As a matter of fact, after I read several chapters from the two books I mentioned and cited in my blog post, the two terms "accuracy" and "fluency" did make me ponder. As what you stated that "part of the problem with accuracy lies with the pedagogical approaches used back in their homeland schools". It may be the case considering China, where I come from.
And that arouses another issue: error-correction. I don't remember how many times for me to correct my students' "he say" and "I is".
A informative post Mike - the notion of folisation as the storing of inaccurate lexical primings in the mental lexicon is interesting - and Lewis' OHE model definitely has flaws - I wonder to what extent it is different from the PPP model.

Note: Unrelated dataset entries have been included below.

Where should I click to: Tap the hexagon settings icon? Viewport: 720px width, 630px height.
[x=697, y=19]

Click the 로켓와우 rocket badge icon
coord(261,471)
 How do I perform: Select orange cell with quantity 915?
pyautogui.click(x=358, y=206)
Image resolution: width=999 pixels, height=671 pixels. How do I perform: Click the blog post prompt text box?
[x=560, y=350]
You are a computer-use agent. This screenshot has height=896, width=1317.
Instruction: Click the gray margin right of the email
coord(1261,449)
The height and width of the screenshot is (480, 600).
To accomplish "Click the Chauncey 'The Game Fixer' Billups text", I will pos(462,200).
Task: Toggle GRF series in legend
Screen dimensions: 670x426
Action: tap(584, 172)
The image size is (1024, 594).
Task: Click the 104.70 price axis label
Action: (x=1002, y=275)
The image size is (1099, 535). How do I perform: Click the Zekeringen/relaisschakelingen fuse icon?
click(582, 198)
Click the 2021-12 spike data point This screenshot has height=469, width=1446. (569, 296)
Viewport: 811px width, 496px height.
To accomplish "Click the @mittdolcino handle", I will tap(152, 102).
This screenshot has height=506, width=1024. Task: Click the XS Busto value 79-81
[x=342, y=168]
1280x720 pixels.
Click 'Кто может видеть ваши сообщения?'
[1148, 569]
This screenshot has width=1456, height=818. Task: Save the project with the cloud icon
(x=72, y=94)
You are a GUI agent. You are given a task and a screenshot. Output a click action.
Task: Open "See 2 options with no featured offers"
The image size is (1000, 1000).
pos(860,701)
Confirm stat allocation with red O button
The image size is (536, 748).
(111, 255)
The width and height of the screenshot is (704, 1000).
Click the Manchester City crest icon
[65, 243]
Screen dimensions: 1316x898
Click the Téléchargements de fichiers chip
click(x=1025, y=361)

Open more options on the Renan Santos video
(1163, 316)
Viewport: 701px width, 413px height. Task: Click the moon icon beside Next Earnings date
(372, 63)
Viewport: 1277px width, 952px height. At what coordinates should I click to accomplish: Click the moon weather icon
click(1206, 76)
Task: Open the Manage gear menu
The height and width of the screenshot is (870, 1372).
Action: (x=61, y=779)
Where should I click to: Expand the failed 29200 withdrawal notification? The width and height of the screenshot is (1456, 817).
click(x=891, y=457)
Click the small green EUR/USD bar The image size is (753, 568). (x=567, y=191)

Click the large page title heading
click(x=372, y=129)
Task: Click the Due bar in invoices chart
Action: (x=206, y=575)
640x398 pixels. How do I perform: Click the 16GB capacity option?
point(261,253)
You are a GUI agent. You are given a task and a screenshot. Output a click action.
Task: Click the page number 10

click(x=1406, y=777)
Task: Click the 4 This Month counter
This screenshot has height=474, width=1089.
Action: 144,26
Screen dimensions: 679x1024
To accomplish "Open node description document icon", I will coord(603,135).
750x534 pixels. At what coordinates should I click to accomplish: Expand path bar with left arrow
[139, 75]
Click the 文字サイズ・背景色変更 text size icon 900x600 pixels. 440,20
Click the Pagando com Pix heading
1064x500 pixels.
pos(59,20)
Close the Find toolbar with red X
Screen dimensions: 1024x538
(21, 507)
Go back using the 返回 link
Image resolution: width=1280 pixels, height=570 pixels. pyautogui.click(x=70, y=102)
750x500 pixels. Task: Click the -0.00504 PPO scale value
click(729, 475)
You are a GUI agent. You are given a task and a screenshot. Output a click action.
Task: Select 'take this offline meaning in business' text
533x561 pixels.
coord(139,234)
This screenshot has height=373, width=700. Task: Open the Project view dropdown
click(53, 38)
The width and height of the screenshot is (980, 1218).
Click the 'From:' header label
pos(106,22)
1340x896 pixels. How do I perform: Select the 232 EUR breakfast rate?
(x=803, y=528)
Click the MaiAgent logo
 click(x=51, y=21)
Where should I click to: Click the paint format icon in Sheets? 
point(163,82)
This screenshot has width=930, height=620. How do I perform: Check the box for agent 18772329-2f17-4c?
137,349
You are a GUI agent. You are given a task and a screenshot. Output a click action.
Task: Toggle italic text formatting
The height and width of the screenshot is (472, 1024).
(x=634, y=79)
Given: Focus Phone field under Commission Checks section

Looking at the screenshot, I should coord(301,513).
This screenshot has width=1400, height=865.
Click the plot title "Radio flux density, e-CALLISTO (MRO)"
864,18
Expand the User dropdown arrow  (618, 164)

ReplyDeleteWow Mike, that is certainly what was a very comprehensive and interesting you made around your personal experiences tying together with some of the readings we have done. Teaching in the place you do at the moment certainly must be very rewarding for you yet it must also be very tasking at times. I would tend to agree with you end your comments on language acqisition in the class.
ReplyDeleteCertainly, when you make reference to Lewis, as he says"You cannot acquire a language by producing it." (Lewis 2000, p. 159). as teachers, we can all attest to the fact that we have all hand students who have been mediocre learning in their own country, yet when they leave the country and travel abroad, their English language learning experience progresses in leaps and bounds.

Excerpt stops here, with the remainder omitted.